По окончании речи Болеслава заплакала, сначала тихо всхлипывала, потом её мать стала утешать и уже через пять минут они рыдали в голос вдвоём. Роман Адамович достал трубку, набил её табаком, затем спустился с веранды во двор и затянулся, глядя поверх забора на людей, понуро расходящихся от громкоговорителя. Я взял Станислава за руку и подошел к тестю, пусть бабы там сами проплачутся.

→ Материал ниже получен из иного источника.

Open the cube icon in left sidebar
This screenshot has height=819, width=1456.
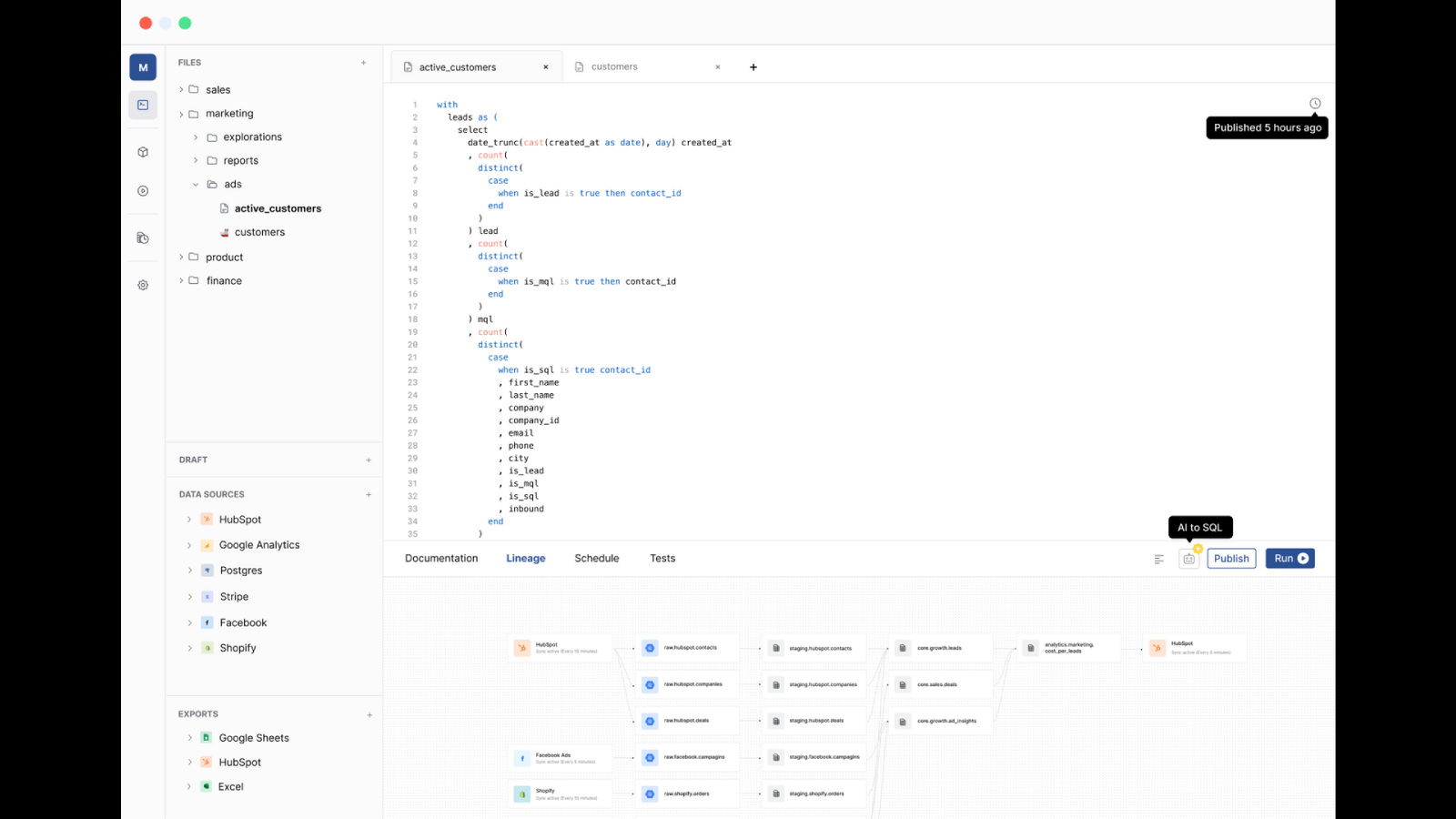tap(143, 152)
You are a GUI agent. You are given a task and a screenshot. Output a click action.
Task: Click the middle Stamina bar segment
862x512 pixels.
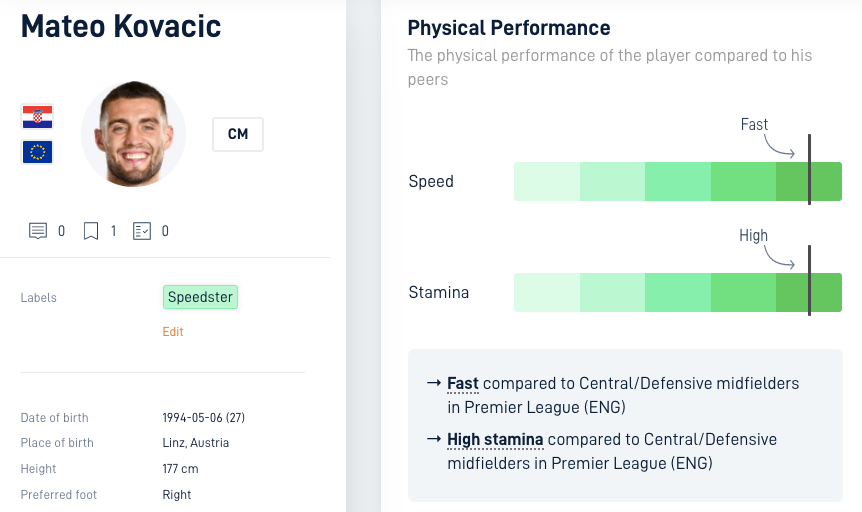pyautogui.click(x=678, y=293)
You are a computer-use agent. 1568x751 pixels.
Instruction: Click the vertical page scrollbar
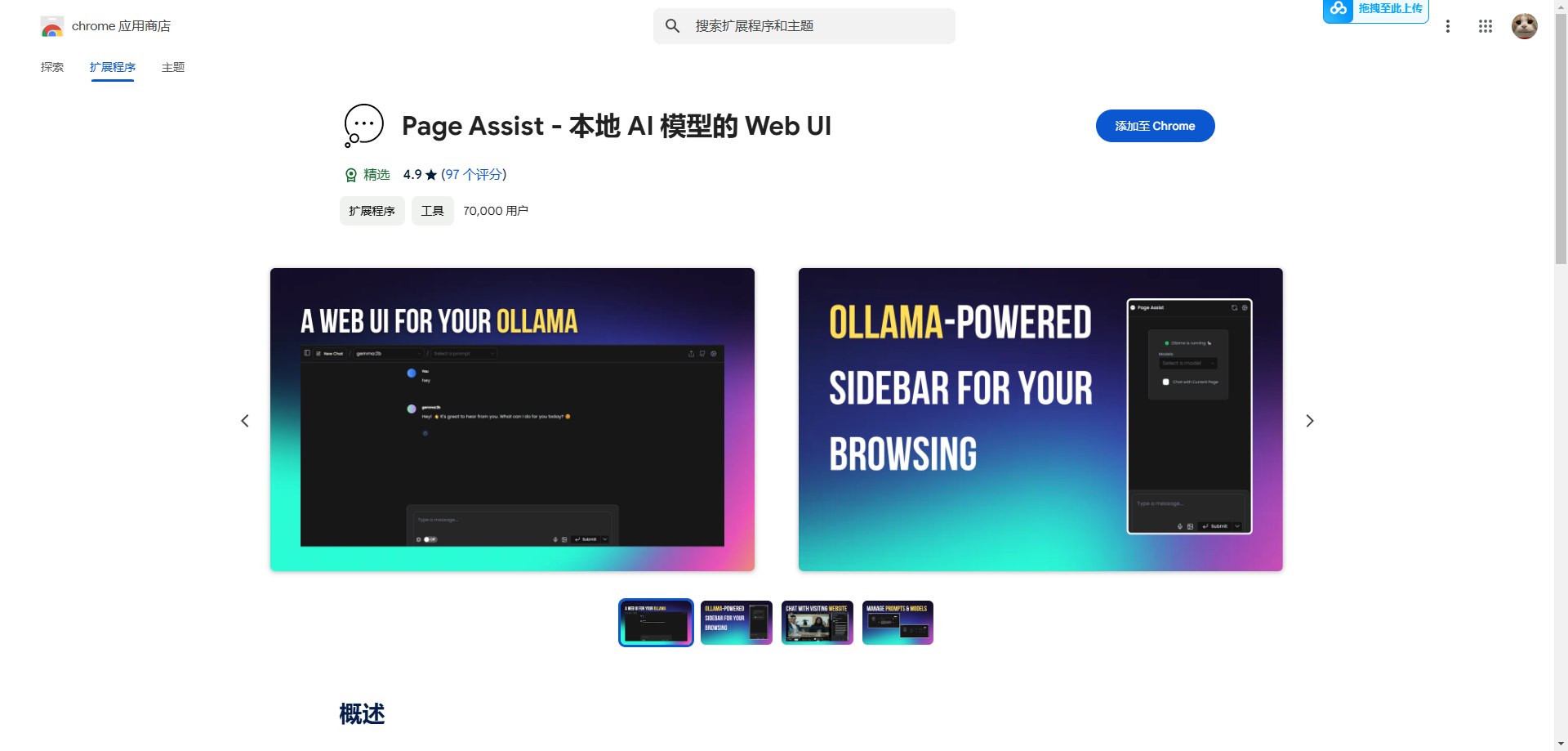click(1561, 376)
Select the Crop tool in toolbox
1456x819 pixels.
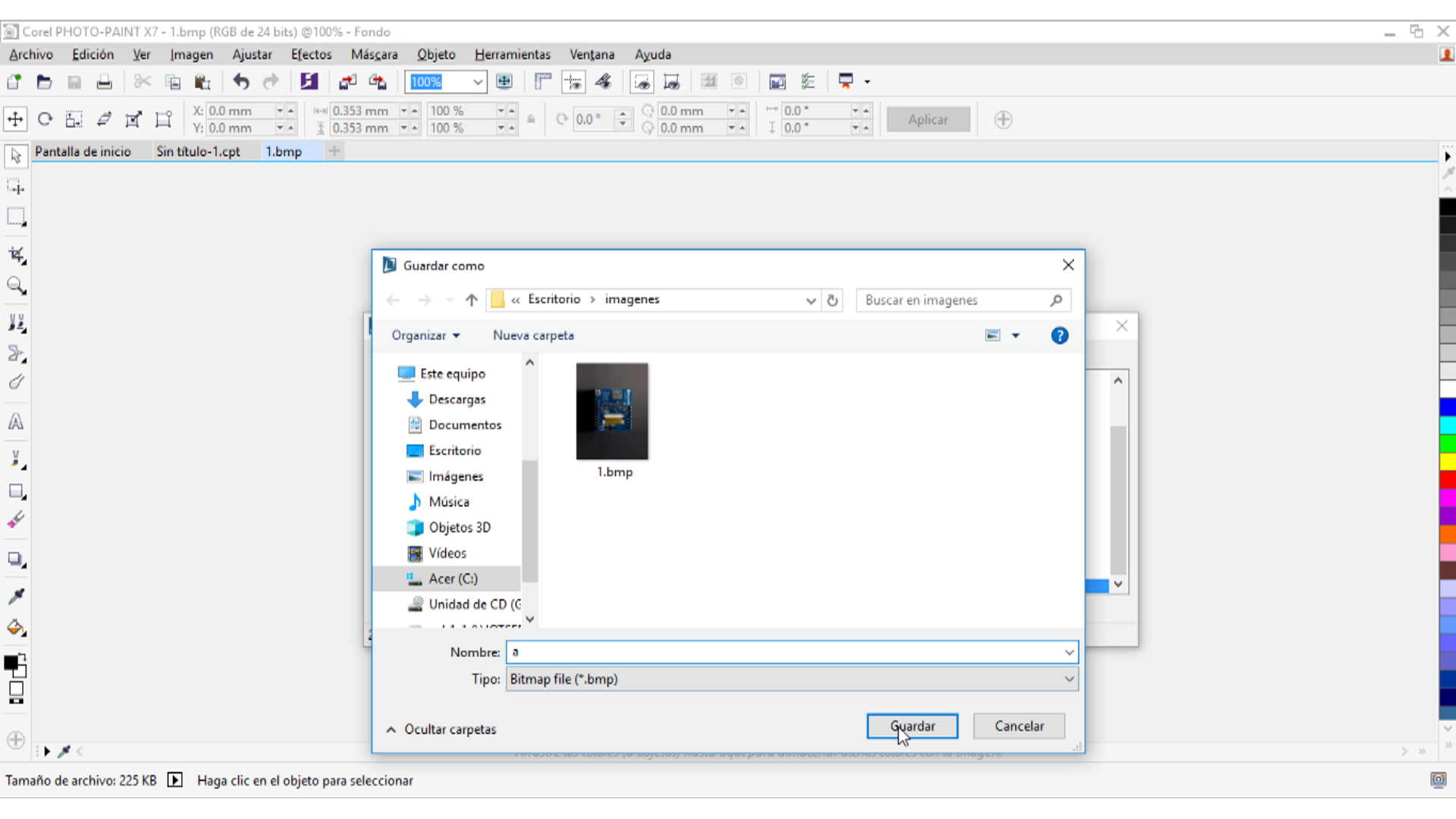pos(16,256)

— Знаете, Андрей, а я ведь всё время сомневался. Когда из Львова уезжал — сомневался, когда по Вашему совету продуктами закупался, тоже сомневался, даже когда сказали, что сегодня будет важное сообщение правительства, тоже сомневался, — он помолчал, глядя куда-то вдаль, — и продолжил, — Спасибо тебе, — он всё никак не мог определиться с тем, как ко мне обращаться, на ты или на Вы? — Во Львове сейчас, наверное, будет очень тяжелая ситуация… А как ты думаешь, чем это всё кончится?
— Сначала немцы будут наступать за счет лучшей организации и опыта, но потом СССР проведет мобилизацию, перенастроит промышленность и в конце концов разгромит немецкую армию. Коммунисты хорошо умеют работать в мобилизационном режиме в отличие от канувшего в лету царского режима. Но это может затянуться на несколько лет. Немецкая армия очень сильна.
— Меня ведь в шестнадцатом году после четвертого курса на фронт забрали и назначили хирургом в полевой госпиталь, — Тестю вдруг захотелось поделиться воспоминаниями о своём военном прошлом, — Солдат пользовал, офицеров ведь лечили опытные квалифицированные специалисты, а нижних чинов — чаще всего недоучки вроде меня, или вообще фельдшеры. Поначалу… — он замолчал, мысленно погрузившись в воспоминания, пару раз затянулся и продолжил, сменив тему, — Повезло, что во время революции наш госпиталь в Латвии стоял, там я и остался, а когда Пилсудский с Советами мир подписал, тогда и во Львов переехал. Ужасное было время, и вот опять!
— Да, тяжелые времена настают, — согласился я с ним, и перешел на другую тему, — А Мише, наверное, лучше в автомобильный техникум перейти.
— Думаете? — заинтересованно переспросил Роман Адамович.
— Да, ему ведь скоро шестнадцать, и если война затянется, то его после окончания десятилетки, в восемнадцать лет скорее всего направят в офицерские ускоренные курсы, а потом на фронт. Ну а обучение в техникуме даст возможность остаться работать на автозаводе, а если и заберут в армию, то скорее всего — в ремонтные или автомобильные подразделения. Это ничего не гарантирует, но шансы уцелеть на этой войне будут выше.